Monday, February 01, 2010

Mmmmm. Doughnuts.


Nearly finished the Dawkins and he has saved the best until the end. The chapter on the fact that evolution is a terrible designer is very convincing. It goes into how part of the vagus nerve (a nerve that exits the brain directly rather than being a spur on the spinal cord) descends into the chest, loops under various arteries and veins and returns to the Larynx, an unnecessary detour that in Giraffes becomes a screaming extreme, looping all the way from the brain, down into the chest and back up to the throat. The reason for this is that evolution does not design from scratch, it makes heuristic adjustments with the raw material it starts with. Our descent is from fish where the body plan is quite neatly laid out with the various nerves serving the parts of the body closest to them. Mammals have evolved in a way that tinkers with this standard plan and moves the segments about to best fit what the pressure of natural selection forces on it. However, there is no pressure to tidy up the mess that results from the various cablings being stretched to link various body parts which have moved further apart. Internally the whole mammalian body plan has become a tangled mess only topologically related to the simple plan of earlier organisms. The mammal has almost literally tied its internal connection up in knots.

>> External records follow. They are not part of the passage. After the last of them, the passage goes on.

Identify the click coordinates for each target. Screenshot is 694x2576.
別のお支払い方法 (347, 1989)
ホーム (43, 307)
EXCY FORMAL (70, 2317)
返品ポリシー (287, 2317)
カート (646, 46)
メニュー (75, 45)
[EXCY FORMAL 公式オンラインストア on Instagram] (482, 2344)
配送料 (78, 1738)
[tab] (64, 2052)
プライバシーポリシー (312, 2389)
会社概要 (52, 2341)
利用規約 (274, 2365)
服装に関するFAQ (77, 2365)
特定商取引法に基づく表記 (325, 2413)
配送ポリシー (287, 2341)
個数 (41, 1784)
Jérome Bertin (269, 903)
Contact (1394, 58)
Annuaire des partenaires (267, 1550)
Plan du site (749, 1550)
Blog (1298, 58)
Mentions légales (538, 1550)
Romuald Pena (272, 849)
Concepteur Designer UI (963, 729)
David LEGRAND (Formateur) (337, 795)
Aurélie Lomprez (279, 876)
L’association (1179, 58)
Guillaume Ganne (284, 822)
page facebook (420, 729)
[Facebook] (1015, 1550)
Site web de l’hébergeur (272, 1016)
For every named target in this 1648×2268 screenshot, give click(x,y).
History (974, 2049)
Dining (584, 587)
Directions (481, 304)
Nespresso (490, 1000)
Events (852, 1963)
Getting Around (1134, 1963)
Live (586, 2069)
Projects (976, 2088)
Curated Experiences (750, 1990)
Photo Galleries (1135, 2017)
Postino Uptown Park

I am surprised that Dawkins didn't actually mention topology. The sudden looping of a nerve over instead of under a particular structure is a busting of topology, like suddenly having a hole through a sphere busts its topology and it becomes a doughnut.

The other wonderful example of how evolution takes the easy rather than the best course is the fact that the nerves exiting from the sensory cells in the retina do so on the side facing into the eyeball and hence towards the source of light, therefore blocking a portion of it and requiring that the nerves find somewhere to exit the eye. This means that the sensitivity of the retina is reduced because of the wires all over the place and there is a blind spot where all those wires are bundled up and fed through a hole where they form the optic nerve. We only see as well as we do because the software of the brain is able to carry our super-fast and super-accurate clean-up operations (Dawkins I think calls this a real-time version of photoshop). There is evolutionary pressure to right the initial mistake of routing the wires on the wrong side because it works and the fact that humans try to make high-quality optics to match that of the eye shows that our eyes are indeed better at seeing than artificial technology designed to do the same.

RD mentions quite a bit about why these mistakes have never been rectified but I like to think that, sometime, a human will be born with a mutation which makes the nerve ending come out of the back of the retina and gives then a level of sight suddenly many times better. The question then is will the brain be able to keep up? We only have clear and accurate vision in a small patch of the retina I think because the brain could not actually process sharp information from all the retina. What we lose in definition around the periphery of the field of view, we make up for with a sensitivity to movement which allows us to direct the centre of vision to that movement. Would a human with the mutation above be mentally capable of processing the higher definition information?

On a similar note, and I may have mentioned this before, I often wonder if a portion of human mental illness is caused by the fact that our brains have to process many more detailed images that all those years ago on the plains. I feel we have to process out much more irrelevance now with the result that brain capacity we used to use for thinking and contemplating is now taken over having to make decisions about what is important.

I did start thinking that quite a lot of software ends up like this. I can see almost a direct analogy between the routing of the vagus nerve and the flow of control through some programs. Whatever we like to think about the efficiency of our code, a lot of it does evolve from previous versions and as such sometimes uses routes which should really be removed. However as we are now looking at programming using a form of natural selection, should we be wary that such programming will produce valid, accurate, working code, code which does the job but is inefficient in the extreme because the equivalent of its vagus nerve gets routed in and out of unnecessary portions of the application?

Anyway, a very convincing chapter. Hopefully I will have finished by tomorrow so I will mention the next book which is a recommendation from Ed and is The Eyre Affair by Jasper FForde and comes physically courtesy of Sefton Library Services so sorry Jasper - it's just the Public Lending Right rather than a royalty.